- First tankōbon volume cover

初×婚
- Genre: Romance
- Written by: Minori Kurosaki [ja]
- Published by: Shueisha
- Imprint: Ribon Mascot Comics
- Magazine: Ribon
- Original run: May 1, 2019 – February 3, 2025
- Volumes: 17
- Anime and manga portal

= Ui × Kon =

Japanese manga series

Ui × Kon (初×婚) is a Japanese manga series written and illustrated by Minori Kurosaki. It was serialized in Shueisha's shōjo manga magazine Ribon from May 2019 to February 2025, with its chapters collected in seventeen tankōbon volumes.

By June 2023, the manga had over 1.9 million copies in circulation. In 2023, it won the 68th Shogakukan Manga Award in the children's category.

== Plot ==
Ui, who recently lost both her parents in an accident, enrolls into a unique high school that pairs students together with the intention of future marriage. These student pairs will share a dorm room for three years and compete in a variety of tasks and competitions to prove their love, with the aim of being chosen as the best couple in the school. Winning this competition will not only allow them to partake in a special wedding, but they will also take ownership of the academy—in other words, become rich.

Ui enrolls in this school with the hopes of finding a new family; a person who will welcome her home and love her the way her parents did. However, she is paired with a clever, calculating student named Kon. Kon joined the school for one reason: money. He wants to be part of the best couple and take the big prize, even if he has to fake their relationship.

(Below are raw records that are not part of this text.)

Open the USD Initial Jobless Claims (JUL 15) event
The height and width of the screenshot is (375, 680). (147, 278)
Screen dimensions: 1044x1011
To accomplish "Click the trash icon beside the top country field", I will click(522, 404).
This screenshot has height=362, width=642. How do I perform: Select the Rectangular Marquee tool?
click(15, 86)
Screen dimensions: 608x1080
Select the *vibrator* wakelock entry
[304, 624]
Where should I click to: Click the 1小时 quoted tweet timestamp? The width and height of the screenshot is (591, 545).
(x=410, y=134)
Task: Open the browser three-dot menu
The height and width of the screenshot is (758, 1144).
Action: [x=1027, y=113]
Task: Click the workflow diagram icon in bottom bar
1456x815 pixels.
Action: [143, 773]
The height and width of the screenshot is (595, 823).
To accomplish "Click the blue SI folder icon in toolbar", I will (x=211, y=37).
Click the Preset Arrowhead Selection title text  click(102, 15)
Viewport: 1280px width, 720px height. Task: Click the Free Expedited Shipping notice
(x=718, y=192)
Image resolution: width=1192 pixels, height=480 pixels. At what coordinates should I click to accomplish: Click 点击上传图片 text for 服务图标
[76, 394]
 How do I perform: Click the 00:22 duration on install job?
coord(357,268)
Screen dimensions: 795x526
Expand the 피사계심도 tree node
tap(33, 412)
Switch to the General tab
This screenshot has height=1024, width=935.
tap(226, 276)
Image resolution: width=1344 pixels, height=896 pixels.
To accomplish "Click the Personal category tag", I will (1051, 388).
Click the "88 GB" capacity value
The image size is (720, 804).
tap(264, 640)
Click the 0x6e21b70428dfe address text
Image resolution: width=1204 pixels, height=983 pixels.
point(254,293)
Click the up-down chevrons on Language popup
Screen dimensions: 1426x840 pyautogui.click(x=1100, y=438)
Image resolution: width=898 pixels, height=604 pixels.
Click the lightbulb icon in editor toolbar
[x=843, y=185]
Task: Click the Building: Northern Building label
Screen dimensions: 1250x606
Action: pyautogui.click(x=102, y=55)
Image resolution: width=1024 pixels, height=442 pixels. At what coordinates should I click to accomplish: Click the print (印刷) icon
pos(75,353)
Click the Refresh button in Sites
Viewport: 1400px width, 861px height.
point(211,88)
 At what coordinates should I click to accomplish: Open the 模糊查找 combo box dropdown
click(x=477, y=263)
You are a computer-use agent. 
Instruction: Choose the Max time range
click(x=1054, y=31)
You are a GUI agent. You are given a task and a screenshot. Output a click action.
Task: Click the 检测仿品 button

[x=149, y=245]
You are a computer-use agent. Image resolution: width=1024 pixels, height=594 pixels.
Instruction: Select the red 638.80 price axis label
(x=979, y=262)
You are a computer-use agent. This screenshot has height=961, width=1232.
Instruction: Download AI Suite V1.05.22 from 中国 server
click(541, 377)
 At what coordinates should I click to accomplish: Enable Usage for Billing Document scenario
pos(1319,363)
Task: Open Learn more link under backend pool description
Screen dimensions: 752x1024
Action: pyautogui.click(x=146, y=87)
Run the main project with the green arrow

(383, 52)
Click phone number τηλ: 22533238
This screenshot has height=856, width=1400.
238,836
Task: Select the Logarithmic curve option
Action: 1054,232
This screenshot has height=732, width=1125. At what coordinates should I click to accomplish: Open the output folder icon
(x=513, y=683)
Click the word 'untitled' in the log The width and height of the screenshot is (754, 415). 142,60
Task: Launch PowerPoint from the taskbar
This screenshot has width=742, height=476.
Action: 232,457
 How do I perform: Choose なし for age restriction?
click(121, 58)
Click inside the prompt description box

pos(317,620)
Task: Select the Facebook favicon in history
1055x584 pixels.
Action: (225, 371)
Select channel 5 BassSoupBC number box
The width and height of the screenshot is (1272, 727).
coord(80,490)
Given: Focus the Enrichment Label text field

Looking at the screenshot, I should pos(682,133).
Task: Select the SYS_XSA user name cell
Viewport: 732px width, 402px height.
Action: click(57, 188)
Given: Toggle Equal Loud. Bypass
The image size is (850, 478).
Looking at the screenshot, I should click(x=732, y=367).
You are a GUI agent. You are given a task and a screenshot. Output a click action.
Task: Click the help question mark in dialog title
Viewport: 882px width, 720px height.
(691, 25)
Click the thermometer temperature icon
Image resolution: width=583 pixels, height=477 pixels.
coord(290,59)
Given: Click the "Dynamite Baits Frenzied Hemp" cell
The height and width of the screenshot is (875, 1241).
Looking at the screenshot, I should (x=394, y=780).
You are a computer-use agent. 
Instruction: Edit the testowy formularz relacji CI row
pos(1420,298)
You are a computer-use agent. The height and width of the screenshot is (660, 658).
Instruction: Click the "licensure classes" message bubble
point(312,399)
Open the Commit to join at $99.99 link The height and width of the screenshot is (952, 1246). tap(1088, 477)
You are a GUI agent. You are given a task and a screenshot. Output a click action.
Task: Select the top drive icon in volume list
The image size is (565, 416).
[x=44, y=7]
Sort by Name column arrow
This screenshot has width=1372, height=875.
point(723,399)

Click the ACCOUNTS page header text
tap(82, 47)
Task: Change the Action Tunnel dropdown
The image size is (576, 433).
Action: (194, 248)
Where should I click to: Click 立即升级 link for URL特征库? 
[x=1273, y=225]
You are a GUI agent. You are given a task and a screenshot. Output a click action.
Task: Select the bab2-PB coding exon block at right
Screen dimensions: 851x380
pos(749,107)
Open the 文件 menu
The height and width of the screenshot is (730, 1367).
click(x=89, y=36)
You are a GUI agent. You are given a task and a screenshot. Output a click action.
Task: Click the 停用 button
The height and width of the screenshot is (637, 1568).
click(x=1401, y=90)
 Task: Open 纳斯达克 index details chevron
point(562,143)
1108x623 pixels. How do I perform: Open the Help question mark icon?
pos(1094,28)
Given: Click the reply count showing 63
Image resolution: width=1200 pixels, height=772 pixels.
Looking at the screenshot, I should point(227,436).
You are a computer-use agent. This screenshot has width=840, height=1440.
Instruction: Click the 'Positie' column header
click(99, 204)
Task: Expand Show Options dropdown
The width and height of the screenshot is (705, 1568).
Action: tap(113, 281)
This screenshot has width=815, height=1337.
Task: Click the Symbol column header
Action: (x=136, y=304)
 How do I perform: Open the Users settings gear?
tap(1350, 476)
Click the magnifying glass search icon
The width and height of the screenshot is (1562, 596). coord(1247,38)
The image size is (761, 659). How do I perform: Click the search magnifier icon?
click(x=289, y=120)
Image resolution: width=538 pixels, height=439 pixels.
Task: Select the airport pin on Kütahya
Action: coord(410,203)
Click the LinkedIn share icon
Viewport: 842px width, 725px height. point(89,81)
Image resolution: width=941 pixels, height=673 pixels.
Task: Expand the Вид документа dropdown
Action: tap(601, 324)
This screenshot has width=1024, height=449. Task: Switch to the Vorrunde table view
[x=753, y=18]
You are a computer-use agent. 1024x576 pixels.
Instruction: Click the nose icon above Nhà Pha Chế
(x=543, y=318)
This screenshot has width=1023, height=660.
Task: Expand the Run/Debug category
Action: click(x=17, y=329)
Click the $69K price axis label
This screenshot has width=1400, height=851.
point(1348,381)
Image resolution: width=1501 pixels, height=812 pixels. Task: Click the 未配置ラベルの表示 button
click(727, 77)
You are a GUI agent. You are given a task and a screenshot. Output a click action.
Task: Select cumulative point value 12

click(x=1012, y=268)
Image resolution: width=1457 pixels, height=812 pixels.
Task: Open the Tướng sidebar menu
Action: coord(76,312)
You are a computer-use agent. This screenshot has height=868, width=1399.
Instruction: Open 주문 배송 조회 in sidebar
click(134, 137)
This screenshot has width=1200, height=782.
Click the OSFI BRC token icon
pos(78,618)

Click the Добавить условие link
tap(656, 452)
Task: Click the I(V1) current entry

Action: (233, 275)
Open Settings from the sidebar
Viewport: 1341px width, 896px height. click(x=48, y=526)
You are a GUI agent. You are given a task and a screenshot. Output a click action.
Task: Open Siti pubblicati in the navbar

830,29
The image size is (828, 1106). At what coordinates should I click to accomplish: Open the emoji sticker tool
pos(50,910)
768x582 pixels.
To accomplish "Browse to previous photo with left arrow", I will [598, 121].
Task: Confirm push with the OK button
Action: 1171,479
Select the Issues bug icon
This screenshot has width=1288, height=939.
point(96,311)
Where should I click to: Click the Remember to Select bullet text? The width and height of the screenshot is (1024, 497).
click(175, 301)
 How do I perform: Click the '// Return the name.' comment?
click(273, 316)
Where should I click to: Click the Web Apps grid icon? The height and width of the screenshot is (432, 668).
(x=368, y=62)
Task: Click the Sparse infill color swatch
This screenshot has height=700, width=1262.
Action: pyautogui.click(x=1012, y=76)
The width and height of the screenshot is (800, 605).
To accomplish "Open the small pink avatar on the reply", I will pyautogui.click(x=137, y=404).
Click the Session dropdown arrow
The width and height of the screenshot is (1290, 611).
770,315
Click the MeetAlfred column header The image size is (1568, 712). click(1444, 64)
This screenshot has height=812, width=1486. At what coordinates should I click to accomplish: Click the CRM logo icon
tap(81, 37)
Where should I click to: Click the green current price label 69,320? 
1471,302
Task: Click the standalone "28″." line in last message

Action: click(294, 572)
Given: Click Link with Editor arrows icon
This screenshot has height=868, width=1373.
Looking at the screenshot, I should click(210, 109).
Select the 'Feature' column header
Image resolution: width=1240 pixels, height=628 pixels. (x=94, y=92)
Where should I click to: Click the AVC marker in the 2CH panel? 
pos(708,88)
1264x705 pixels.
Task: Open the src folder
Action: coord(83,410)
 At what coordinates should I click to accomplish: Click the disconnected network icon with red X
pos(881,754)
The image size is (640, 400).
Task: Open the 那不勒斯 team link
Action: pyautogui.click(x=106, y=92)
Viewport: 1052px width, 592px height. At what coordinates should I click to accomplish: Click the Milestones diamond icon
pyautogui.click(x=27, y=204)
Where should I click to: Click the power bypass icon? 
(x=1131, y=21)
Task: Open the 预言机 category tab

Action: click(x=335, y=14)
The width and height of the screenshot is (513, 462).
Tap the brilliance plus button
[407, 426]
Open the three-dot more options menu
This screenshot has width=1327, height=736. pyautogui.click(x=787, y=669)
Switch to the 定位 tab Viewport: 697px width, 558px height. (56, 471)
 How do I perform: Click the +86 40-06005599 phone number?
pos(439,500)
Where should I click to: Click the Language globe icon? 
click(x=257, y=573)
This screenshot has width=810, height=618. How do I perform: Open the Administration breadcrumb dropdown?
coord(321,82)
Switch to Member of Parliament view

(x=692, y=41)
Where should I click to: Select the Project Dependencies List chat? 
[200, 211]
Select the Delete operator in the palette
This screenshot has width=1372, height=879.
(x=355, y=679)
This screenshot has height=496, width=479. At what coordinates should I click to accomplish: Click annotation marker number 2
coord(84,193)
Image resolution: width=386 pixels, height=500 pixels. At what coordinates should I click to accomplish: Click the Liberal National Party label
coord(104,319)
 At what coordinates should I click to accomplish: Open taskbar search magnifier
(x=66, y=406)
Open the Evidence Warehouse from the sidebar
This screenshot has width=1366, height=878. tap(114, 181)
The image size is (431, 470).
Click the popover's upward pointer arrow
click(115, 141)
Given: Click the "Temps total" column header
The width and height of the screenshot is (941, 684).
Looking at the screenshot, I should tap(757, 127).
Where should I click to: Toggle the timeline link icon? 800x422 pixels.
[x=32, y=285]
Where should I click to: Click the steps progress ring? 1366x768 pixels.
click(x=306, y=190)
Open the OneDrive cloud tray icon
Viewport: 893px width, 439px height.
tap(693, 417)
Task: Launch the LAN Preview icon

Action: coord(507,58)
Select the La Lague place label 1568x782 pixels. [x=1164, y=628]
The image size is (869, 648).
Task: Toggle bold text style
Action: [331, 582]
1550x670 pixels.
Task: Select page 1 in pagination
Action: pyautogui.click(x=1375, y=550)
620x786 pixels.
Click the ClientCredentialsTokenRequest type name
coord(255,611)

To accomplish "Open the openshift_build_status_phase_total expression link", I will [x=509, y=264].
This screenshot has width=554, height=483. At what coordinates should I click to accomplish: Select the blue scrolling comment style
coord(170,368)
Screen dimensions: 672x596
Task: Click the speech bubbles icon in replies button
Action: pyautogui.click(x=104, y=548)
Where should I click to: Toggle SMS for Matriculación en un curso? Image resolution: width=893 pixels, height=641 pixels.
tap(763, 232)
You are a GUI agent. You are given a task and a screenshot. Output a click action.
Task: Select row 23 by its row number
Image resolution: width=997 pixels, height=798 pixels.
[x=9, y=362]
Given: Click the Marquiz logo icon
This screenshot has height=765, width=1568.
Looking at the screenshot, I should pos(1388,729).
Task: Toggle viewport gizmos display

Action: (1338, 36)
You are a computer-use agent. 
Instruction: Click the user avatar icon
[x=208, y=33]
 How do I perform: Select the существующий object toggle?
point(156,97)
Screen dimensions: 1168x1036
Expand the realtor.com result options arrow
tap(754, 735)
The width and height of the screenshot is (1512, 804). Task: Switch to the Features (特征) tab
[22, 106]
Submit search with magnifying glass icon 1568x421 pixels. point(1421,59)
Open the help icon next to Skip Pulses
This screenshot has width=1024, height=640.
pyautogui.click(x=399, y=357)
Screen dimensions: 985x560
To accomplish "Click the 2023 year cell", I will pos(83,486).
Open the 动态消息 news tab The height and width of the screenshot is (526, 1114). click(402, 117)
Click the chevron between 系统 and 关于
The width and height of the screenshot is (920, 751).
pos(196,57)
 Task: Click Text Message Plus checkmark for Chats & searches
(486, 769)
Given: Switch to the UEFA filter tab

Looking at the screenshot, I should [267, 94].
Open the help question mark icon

While Kon is very skilled and succeeds in many of the school's trials, Ui does not make it easy for him. She came to the school to find love, not to help someone lie their way to the top. Therefore, Ui and Kon seek to achieve their personal goals while navigating the unusual events and challenges of this distinctive school.

== Publication ==
Written and illustrated by Minori Kurosaki, Ui × Kon was serialized in Shueisha's shōjo manga magazine Ribon from May 1, 2019, to February 3, 2025. Shueisha collected its chapters in seventeen tankōbon volumes, released from September 25, 2019, to March 25, 2025.

=== Volumes ===

| No. | Release date | ISBN |
|---|---|---|
| 1 | September 25, 2019 | 978-4-08-867566-4 |
| 2 | January 24, 2020 | 978-4-08-867575-6 |
| 3 | June 25, 2020 | 978-4-08-867588-6 |
| 4 | September 25, 2020 | 978-4-08-867601-2 |
| 5 | February 25, 2021 | 978-4-08-867607-4 |
| 6 | May 25, 2021 | 978-4-08-867620-3 |
| 7 | September 24, 2021 | 978-4-08-867637-1 |
| 8 | January 25, 2022 | 978-4-08-867648-7 |
| 9 | May 25, 2022 | 978-4-08-867660-9 |
| 10 | September 22, 2022 | 978-4-08-867680-7 |
| 11 | February 24, 2023 | 978-4-08-867705-7 |
| 12 | June 23, 2023 | 978-4-08-867718-7 |
| 13 | October 25, 2023 | 978-4-08-867733-0 |
| 14 | February 22, 2024 | 978-4-08-867746-0 |
| 15 | July 25, 2024 | 978-4-08-867765-1 |
| 16 | November 25, 2024 | 978-4-08-867778-1 |
| 17 | March 25, 2025 | 978-4-08-867793-4 978-4-08-867799-6 (SE) |

== Reception ==
By June 2023, the manga had over 1.9 million copies in circulation. In 2023, the manga won the 68th Shogakukan Manga Award in the children's category.